# Difference between Spindrift and Young Sun



## daddyhobbit (Nov 4, 2007)

We are looking at a Young Sun and notice the similarity to the Spindrift. In looking it seems the Spindrifts were made first and then the Young Suns. We are thinking the Young Suns are copies of the Spindrifts. Is this so. Does anyone have any information on either boat? I have googled and not found much to go on.
Thanks
DaddyHobbit


----------



## TSOJOURNER (Dec 16, 1999)

Daddyhobbit - which Spindrift/Young Sun are you talking about? I'm only famiiar with some of the history of the Ron Amy-designed Spindrift 43 (one of my dream boats...).


----------



## daddyhobbit (Nov 4, 2007)

*Differences as I see it*

We are looking at a YS 43 Pilot House. If you look at the Spindrift 43 Pilot House they are quite similar. The Yachtworld listings show Army as designer on both. However, it appears that the Spindrifts were manufactured a few years before the Young Sun. There are some subtle differences in the layout the Spindrifts have the galley up instead of down as in the YS. The forward cabin has a smaller starboard berth (if you want to call it that) in the Spindrift where the YS has a double to port and a single to starboard. I hope this makes my post clearer. I am still trying to find out more about the YS. We are about to make an offer.

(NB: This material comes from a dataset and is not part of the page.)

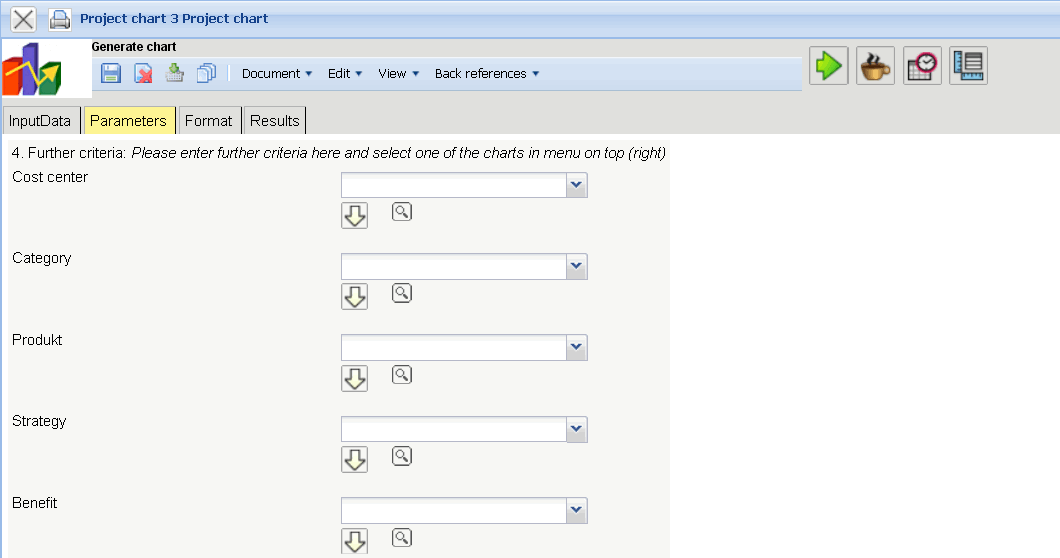The height and width of the screenshot is (558, 1060).
Task: Click the ruler and list icon
Action: [969, 66]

I like the YS from what we have seen. I would like some input from the group to validate my position.
Thanks
DH


----------



## tdw (Oct 2, 2006)

daddyhobbit said:


> We are looking at a Young Sun and notice the similarity to the Spindrift. In looking it seems the Spindrifts were made first and then the Young Suns. We are thinking the Young Suns are copies of the Spindrifts. Is this so. Does anyone have any information on either boat? I have googled and not found much to go on.
> Thanks
> DaddyHobbit


I had a serious look at the YS43 a year or so back and as far as I could ascertain the Spindrift and the YS are the same design from different yards.

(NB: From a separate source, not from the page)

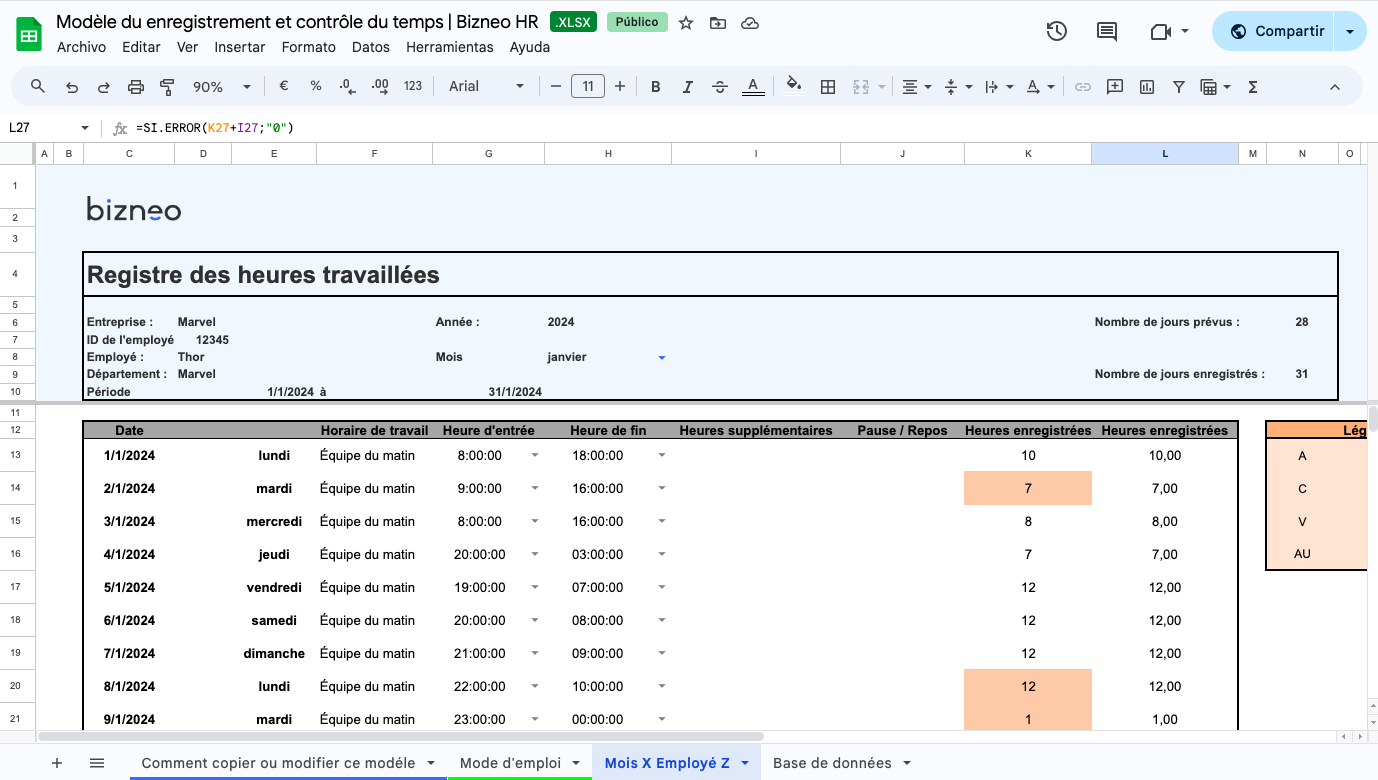Open the comments speech bubble icon
Viewport: 1378px width, 780px height.
tap(1107, 31)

It was a while back and my memory is not the best but the YSs have , shall we say, issues pertaining to the deck cores and the laid teak. Be careful. Also, if memory serves me, the engine is in the bilge. That kind of bothers me.


----------



## TSOJOURNER (Dec 16, 1999)

I did some research a few years ago on these Ron Amy-designed boats, as I was looking at buying a Landfall 39 in good condition. A popular opinion regarding the design itself was that Amy took an original William Garden design and altered it. The rest of what I gathered, from internet research to speaking with brokers/delivery skippers, etc., is that the Spindrifts were the best built of all the variants. The Landfall 39s (which I believe is the same boat using the LOD rather than the LOA with the bow sprit) are considered the most poorly built, though that does not mean they are bad boats. Even so, the average asking price of a Landfall vs. a Spindrift are dramatically different.

The Landfalls, which I recall were built first, have the galley up and starboard. It wasn't until I came across the Spindrift that I ever saw the galley down (with a nav station opposite). Most Spindrifts I have seen have this layout. I also believe, and someone correct me if I am wrong, that the Spindrifts were built by Formosa, and the Young Suns built by Ta Chaio. Or maybe it's the other way around...

Anyway, I personally know of two Spindrift 43s cruising the world. One is owned by a contributing writer for Lats & Atts magazine and is in Panama or Columbia by now, the other I saw in Antigua for the LAts & Atts int'l cruiser's party in May of '06. Both owners absolutely love their boats, with the latter having survived a pretty bad hurricane bashing.

I hope you end up getting one, Daddyhobbit. They're awesome cruising boats.

Oh, and please let us know if you find out more information or have corrections to what I think I know...


----------



## daddyhobbit (Nov 4, 2007)

*Thanks Moonfish*

Moonfish
Thanks that was more information than we had. We are making an offer. I am somewhat concerned as we went down to BVI to see boat and all that I noticed was that there is some blistering above the water line. The bottom has been barrier coated so I assume that was to fix blistering. I am sure that it will come out in the survey. 
We like the boat it is just the right size for us (wife, myself, and cat) so the next step is the offer. If they accept it we will be living aboard her, otherwise we will stay on dryland until something similar comes up. 
If we find out any other information we will let you know.
Daddy Hobbit


----------



## Robby Barlow (Apr 23, 2006)

daddyhobbit said:


> Moonfish
> Thanks that was more information than we had. We are making an offer. I am somewhat concerned as we went down to BVI to see boat


Hey Hobbit, just curious did you go to C this boat?

http://newimages.yachtworld.com/1/7/7/1/7/1771771_1.jpg?1189108523000


----------